Su questo drammatico aspetto della vicenda è intervenuto, con una nota critica nei confronti del governo, anche Futuro e libertà, il gruppo fondato dal presidente della Camera Gianfranco Fini. «Che da motovedette donate dall'Italia - dichiara il deputato Carmelo Bruguglio, finiano, membro del Copasir-con a bordo militari italiani si possa sparare contro cittadini italiani è un fatto che non ha precedenti. Sono gli effetti perversi di una diplomazia anomala che, dopo l'imbarazzante visita di Gheddafi in Italia e questo episodio gravissimo, deve essere rivista». A proposito della diatriba sulla pesca in acque internazionali, il ministro dell'Interno, Roberto Maroni, ha precisato che «difficilmente potremmo risolverla noi perché la Libia ha fatto una dichiarazione unilaterale sulle acque territoriali e quindi devono intervenire gli organismi internazionali. E questo non c'entra con il Trattato di amicizia».
Al titolare del Viminale (che ha precisato di non avere intenzione di modificare le regole d'ingaggio dei finanzieri che cooperano con i libici) ha replicato, per il Pd, il deputato Matteo Mecacci: «Il governo non può continuare da una parte a chiamare in causa l'Ue per risolvere le questioni della pesca e dei migranti e dall'altra stipulare lucrosi (per Gheddafi) accordi bilaterali che incentivano la Libia a violare le norme internazionali sia per i confini marittimi che per la gestione dell'immigrazione». Sul fronte delle indagini, si sono rincorse ieri voci sul fatto che la motovedetta italo-libica fosse dotata di artiglieria pesante.
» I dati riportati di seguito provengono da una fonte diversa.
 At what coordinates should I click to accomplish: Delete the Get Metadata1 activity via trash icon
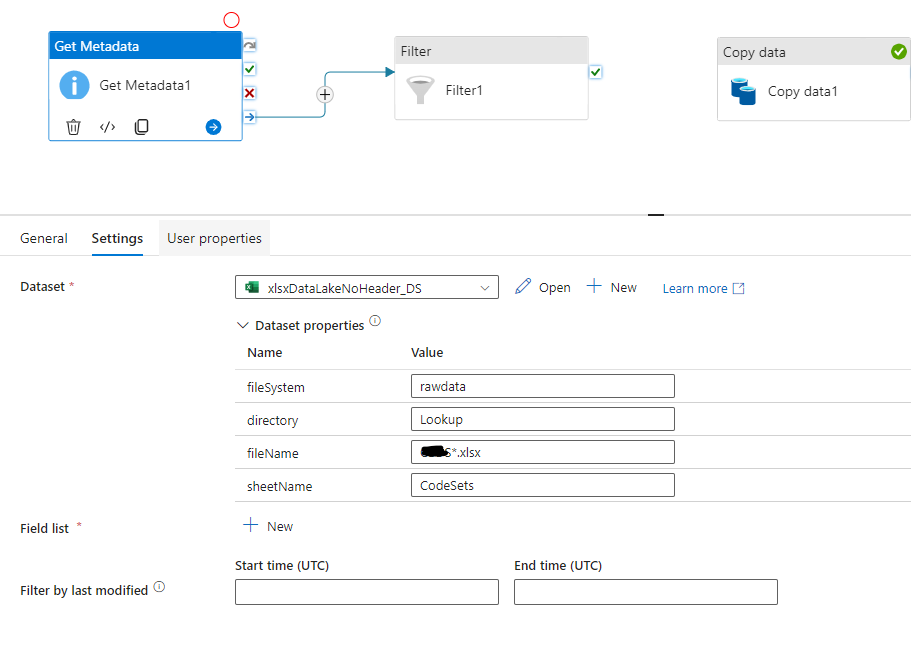click(73, 126)
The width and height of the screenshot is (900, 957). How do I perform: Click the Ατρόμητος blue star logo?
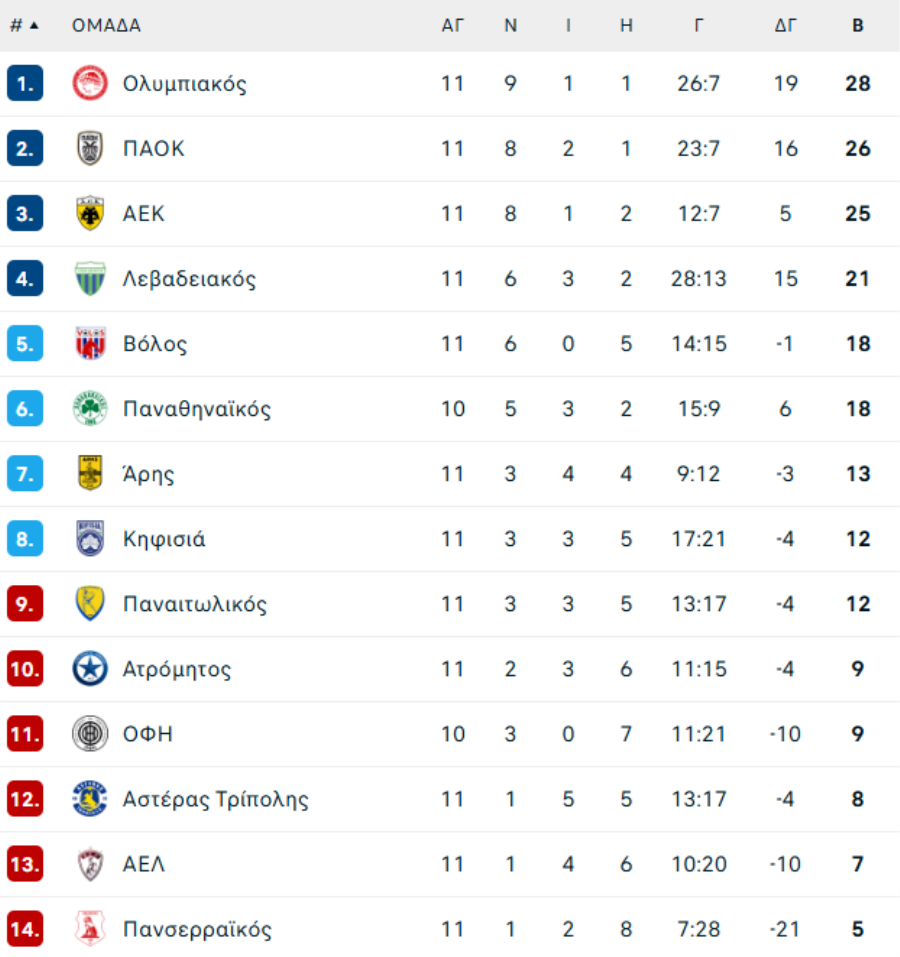[90, 669]
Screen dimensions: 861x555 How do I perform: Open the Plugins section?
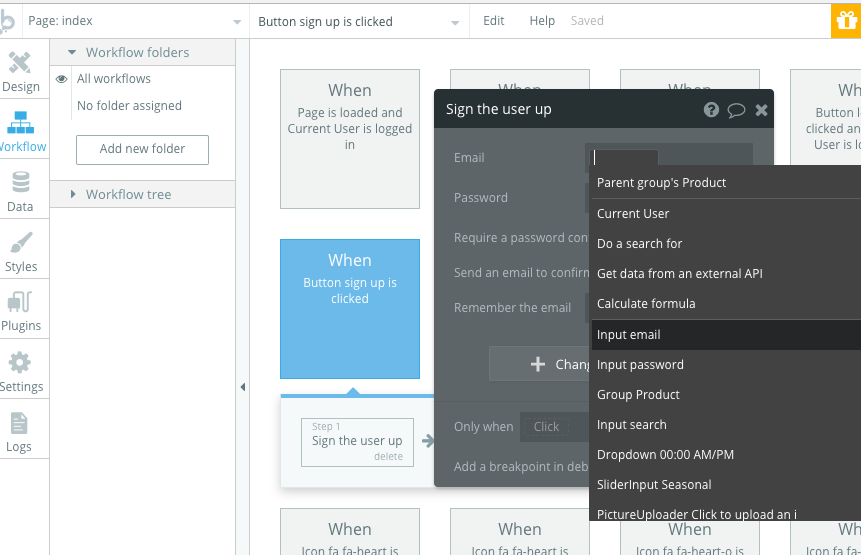(x=20, y=312)
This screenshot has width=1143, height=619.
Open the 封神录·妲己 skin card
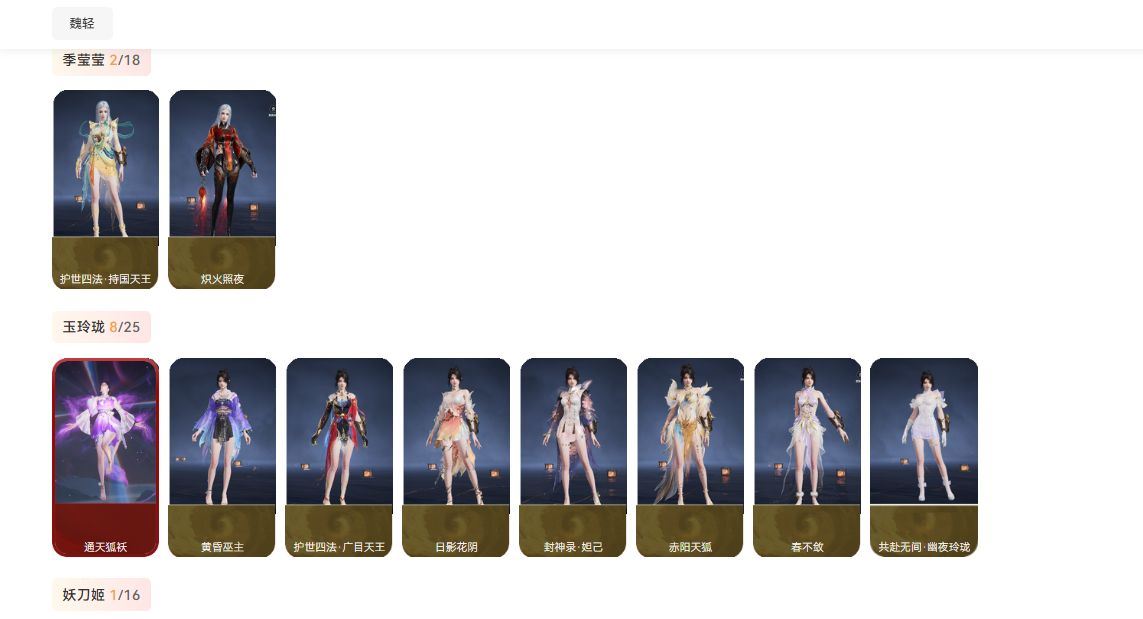(x=573, y=457)
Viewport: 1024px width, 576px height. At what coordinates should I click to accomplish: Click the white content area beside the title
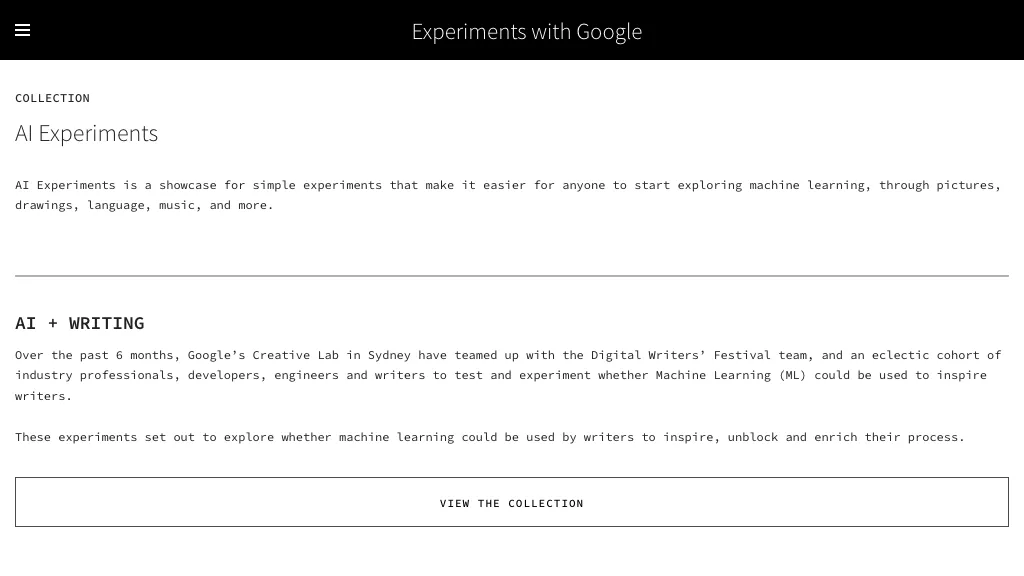tap(600, 133)
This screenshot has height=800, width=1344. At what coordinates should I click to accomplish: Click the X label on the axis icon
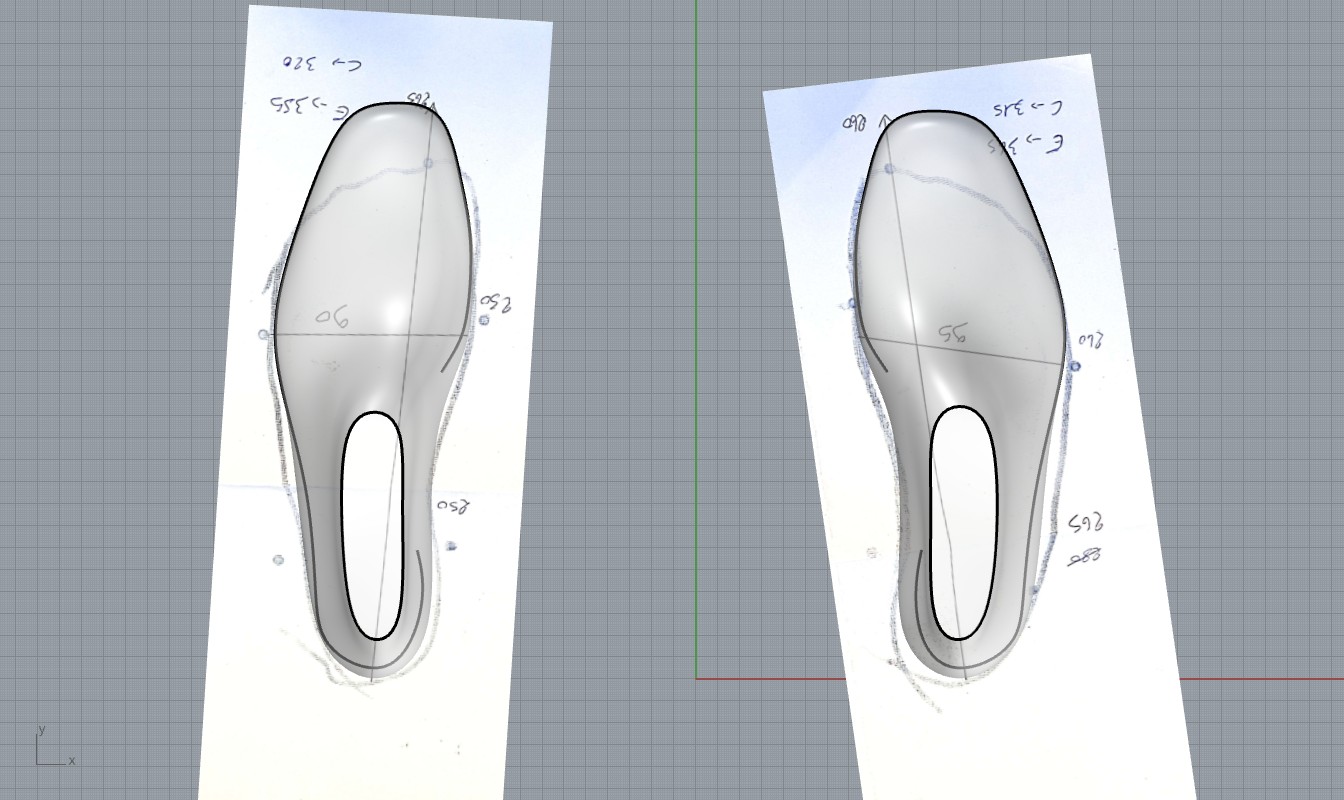(x=72, y=761)

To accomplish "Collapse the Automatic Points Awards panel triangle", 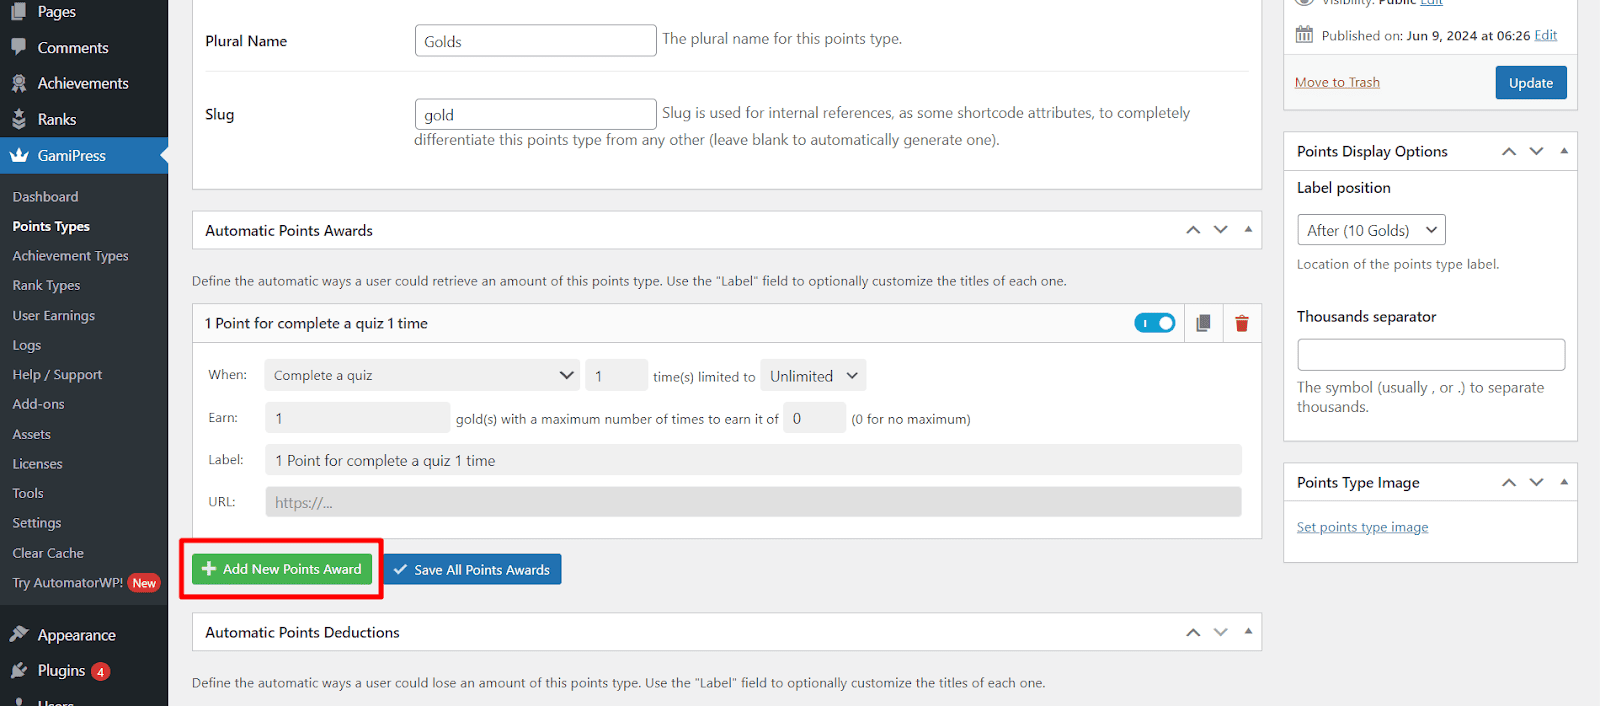I will point(1248,229).
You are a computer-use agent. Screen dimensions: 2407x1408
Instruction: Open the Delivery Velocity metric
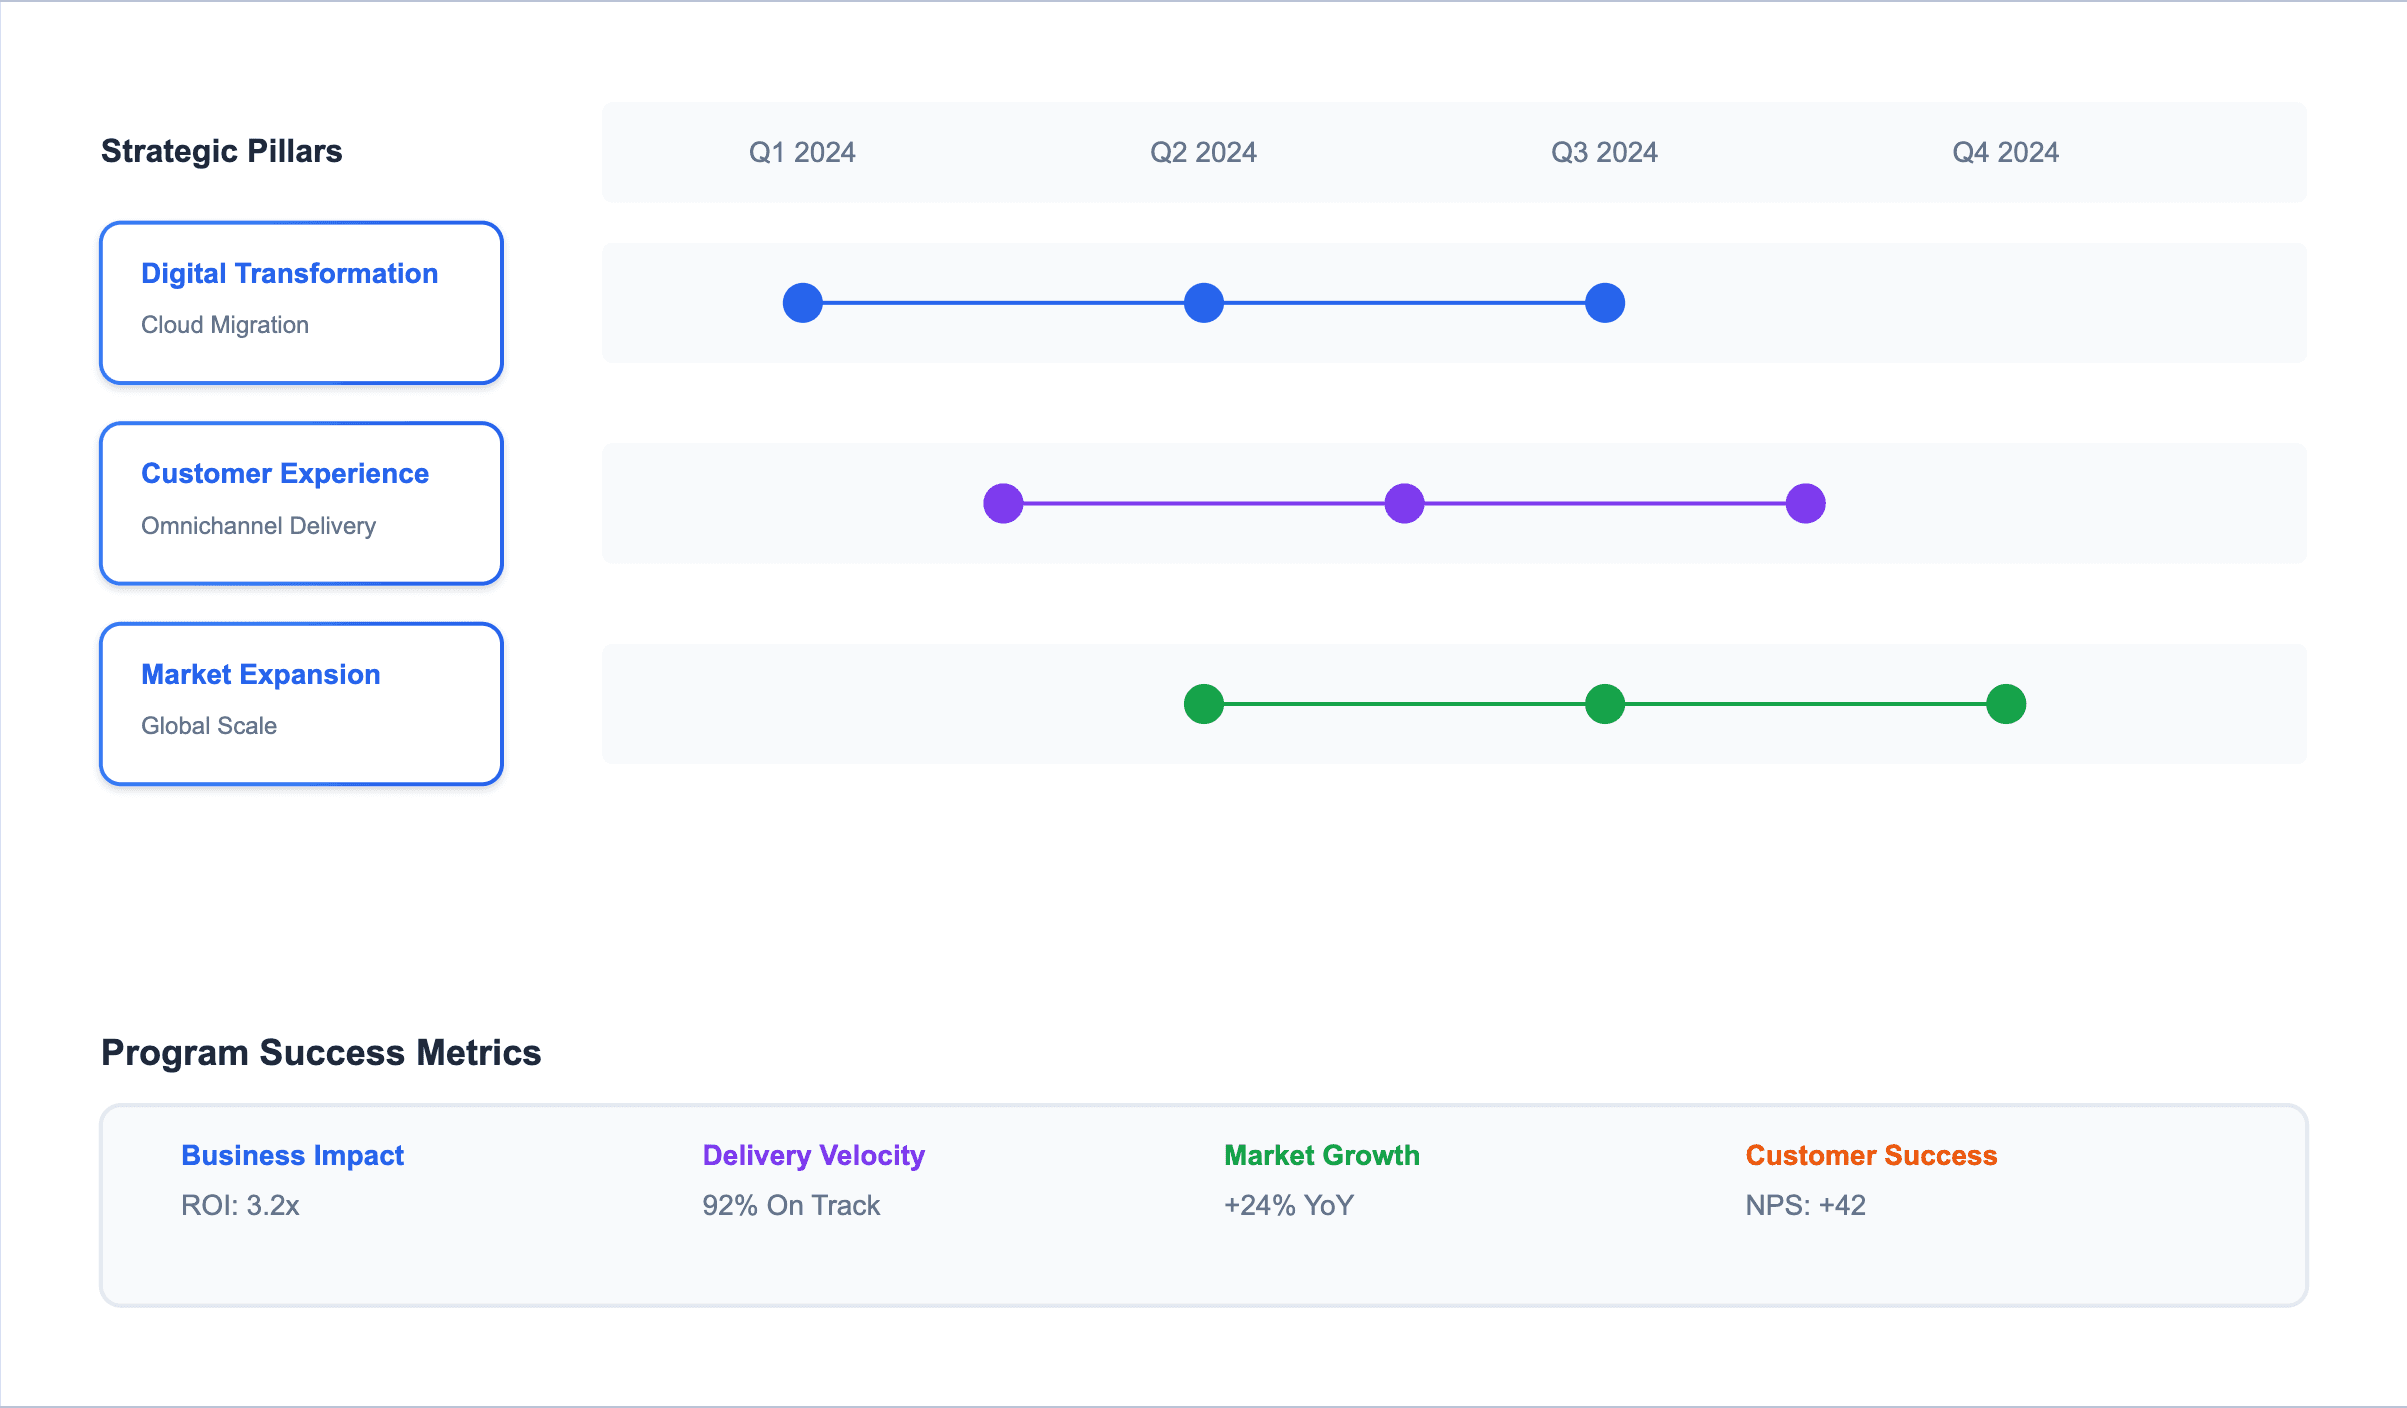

In serata, il comando generale della Guardia di finanza ha precisato che «le motovedette cedute alla Guardia costiera libica sono prive di qualsiasi armamento fisso» e che «i colpi esplosi in direzione del peschereccio italiano provenivano da armi portatili, non montate su supporto fisso, di proprietà della Guardia costiera libica». La procura di Agrigento che indaga contro ignoti per tentato omicidio plurimo ha fatto sapere che le armi che hanno sparato contro il peschereccio mazarese non sarebbero di origine italiana. «Nel prosieguo delle indagini - ha spiegato il procuratore di Agrigento, Renato Di Natale - faremo ogni accertamento sull'origine e sulla nazione di fabbricazione delle armi».